# Lab 4: Data augmentation, Dropout, and Per-class Accuracy

## Contents

1. [Data Augmentation](#Data-Augmentation)
    1. [PyTorch Transformation Pipelines](#PyTorch-transformation-pipelines)
    2. [Playing with datasets](#Playing-with-datasets)
    3. [Online vs. Offline Augmentation](#Online-vs.-Offline-Augmentation)
    4. [Training with Horizontal Flips](#Training-with-Horizontal-Flips)
    5. [Training with Variable Brightness](#Training-with-Variable-Brightness)
    6. [Training with Another Augmentation Technique](#Training-with-Another-Augmentation-Technique)
2. [Dropout](#Dropout)
3. [Per-class Accuracy](#Per-class-Accuracy)
4. Optional Extension: [Model Checkpointing](#Optional-Extension:-Model-Checkpointing)

Last lab session we looked at ways of reducing overfitting in our network. The methods we used were either tweaks to the optimisation process (tuning learning rate/batch size, using momentum) or adaptations to the network architecture (batch normalisation).  This week we will look at how we can improve our network's performance through the use of data augmentation techniques. That is, constructing more data from what we already have through the application of transformations (e.g. horizontal flipping, rotation, etc) that preserve the examples' labels. These transformations will introduce more variety into our training data to improve generalisation and reduce overfitting.

We'll introduce one final network adaptation, *dropout*, to reduce overfitting.
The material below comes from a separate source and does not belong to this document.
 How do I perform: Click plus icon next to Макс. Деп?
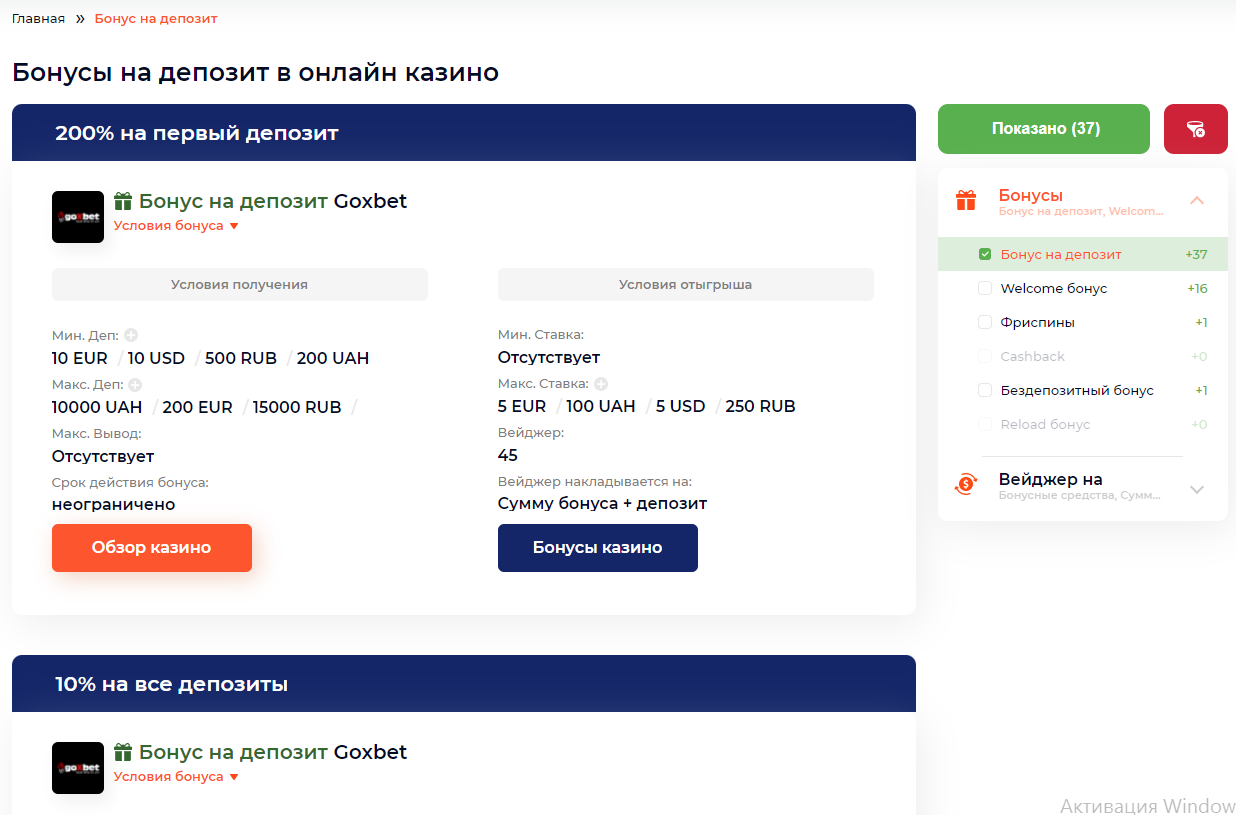coord(135,384)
Finally we'll look at another way of measuring performance, *per-class accuracy*, which you'll be using in your coursework.

---
## Data Augmentation

Data augmentation refers to the process of applying transforms to existing data that preserves the examples labels. Examples of this include horizontally flipping, cropping, and adding small amounts of noise.

### Online vs. Offline Augmentation

So how do we augment our training data? Your first thought might be to apply the transforms and save the new data, additionally training on this new data.
This is called **offline augmentation**.
An alternative approach is to load an unalterated example from the dataset and apply a transform (like flipping it, or adjusting its brightness) with some probability, this is called **online augmentation**.
One of the major benefits of online augmentation is the greater diversity we can achieve in our data: each time the example is loaded it might be transformed in a different way. 
This is especially true when we apply multiple stochastic transforms one after the other.
Offline augmentation is typically used when transform operations are very expensive and computing them online during training would massively slow down the training process due to waiting on the execution of the transformations.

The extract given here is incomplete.